In preparation for only having arch_do_signal() handle syscall restarts
if _TIF_SIGPENDING isn't set, rename it to arch_do_signal_or_restart().
Pass in a boolean that tells the arch signal handler if it should attempt
to get a signal, or just process a potential syscall restart.

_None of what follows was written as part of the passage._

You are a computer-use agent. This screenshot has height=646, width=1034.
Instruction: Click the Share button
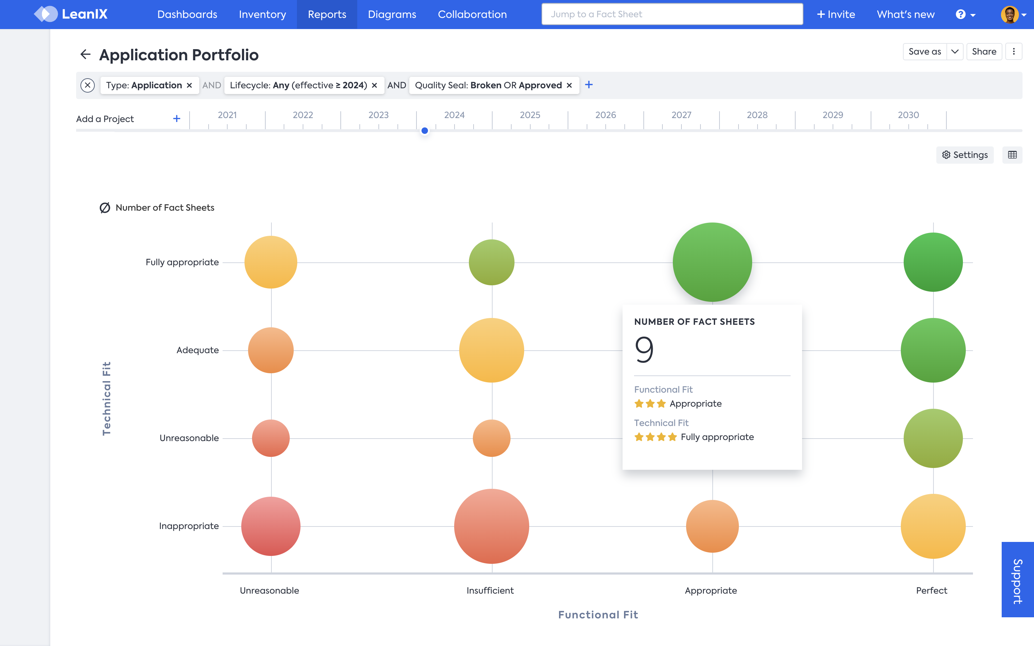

For !CONFIG_GENERIC_ENTRY archs, we add the TIF_NOTIFY_SIGNAL handling
to get_signal(). This is done to minimize the needed arch changes to
support this feature.
Reviewed-by: Oleg Nesterov <[email protected]>
Signed-off-by: Jens Axboe <[email protected]>
---
arch/x86/kernel/signal.c | 4 ++--
include/linux/entry-common.h | 11 ++++++++---
include/linux/entry-kvm.h | 4 ++--
include/linux/sched/signal.h | 11 ++++++++++-
include/linux/tracehook.h | 27 +++++++++++++++++++++++++++
kernel/entry/common.c | 14 +++++++++++---
kernel/entry/kvm.c | 3 +++
kernel/signal.c | 14 ++++++++++++++
8 files changed, 77 insertions(+), 11 deletions(-)
diff --git a/arch/x86/kernel/signal.c b/arch/x86/kernel/signal.c
index be0d7d4152ec..ea794a083c44 100644
--- a/arch/x86/kernel/signal.c
+++ b/arch/x86/kernel/signal.c
@@ -804,11 +804,11 @@ static inline unsigned long get_nr_restart_syscall(const struct pt_regs *regs)

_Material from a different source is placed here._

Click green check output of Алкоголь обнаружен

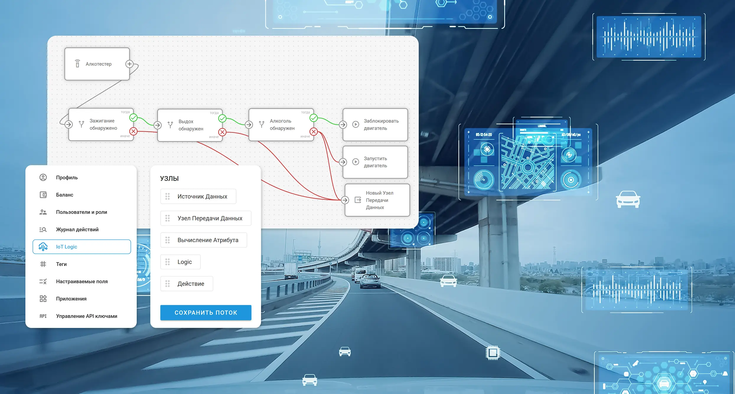pyautogui.click(x=314, y=118)
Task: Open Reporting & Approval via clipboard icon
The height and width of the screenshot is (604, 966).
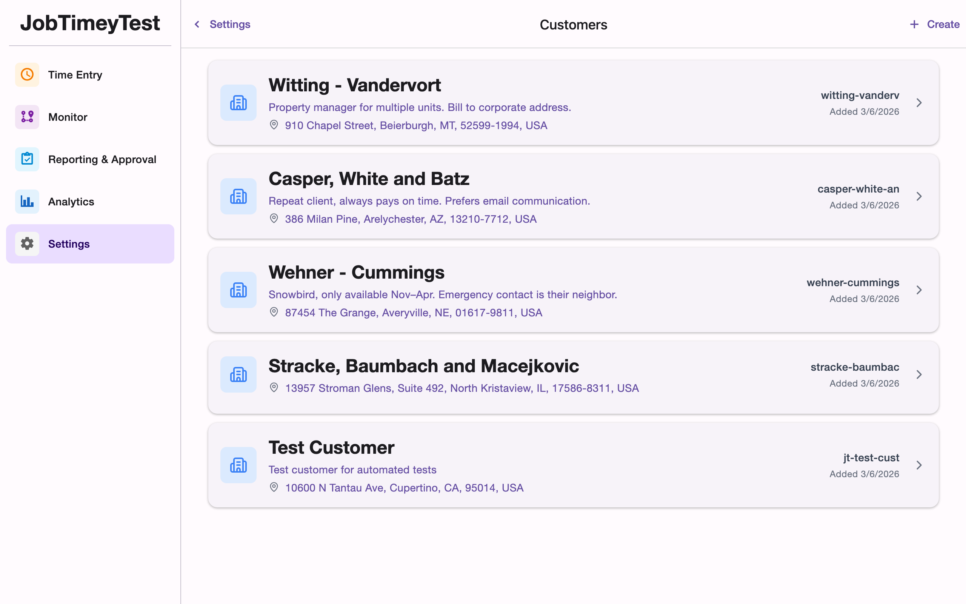Action: pyautogui.click(x=27, y=159)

* want to handle. Thus you cannot kill init even with a SIGKILL even by
* mistake.
*/
-void arch_do_signal(struct pt_regs *regs)
+void arch_do_signal_or_restart(struct pt_regs *regs, bool has_signal)
{
struct ksignal ksig;
- if (get_signal(&ksig)) {
+ if (has_signal && get_signal(&ksig)) {
/* Whee! Actually deliver the signal. */
handle_signal(&ksig, regs);
return;
diff --git a/include/linux/entry-common.h b/include/linux/entry-common.h
index 159c7476b11b..ceec18bf8ef3 100644
--- a/include/linux/entry-common.h
+++ b/include/linux/entry-common.h
@@ -37,6 +37,10 @@
# define _TIF_UPROBE (0)
#endif
+#ifndef _TIF_NOTIFY_SIGNAL
+# define _TIF_NOTIFY_SIGNAL (0)
+#endif
+
/*
* TIF flags handled in syscall_enter_from_usermode()
*/
@@ -69,7 +73,7 @@
#define EXIT_TO_USER_MODE_WORK \
(_TIF_SIGPENDING | _TIF_NOTIFY_RESUME | _TIF_UPROBE | \
- _TIF_NEED_RESCHED | _TIF_PATCH_PENDING | \
+ _TIF_NEED_RESCHED | _TIF_PATCH_PENDING | _TIF_NOTIFY_SIGNAL | \
ARCH_EXIT_TO_USER_MODE_WORK)
/**
@@ -259,12 +263,13 @@ static __always_inline void arch_exit_to_user_mode(void) { }
#endif
/**
- * arch_do_signal - Architecture specific signal delivery function
+ * arch_do_signal_or_restart - Architecture specific signal delivery function
* @regs: Pointer to currents pt_regs
+ * @has_signal: actual signal to handle
*
* Invoked from exit_to_user_mode_loop().
*/
-void arch_do_signal(struct pt_regs *regs);
+void arch_do_signal_or_restart(struct pt_regs *regs, bool has_signal);
/**
* arch_syscall_exit_tracehook - Wrapper around tracehook_report_syscall_exit()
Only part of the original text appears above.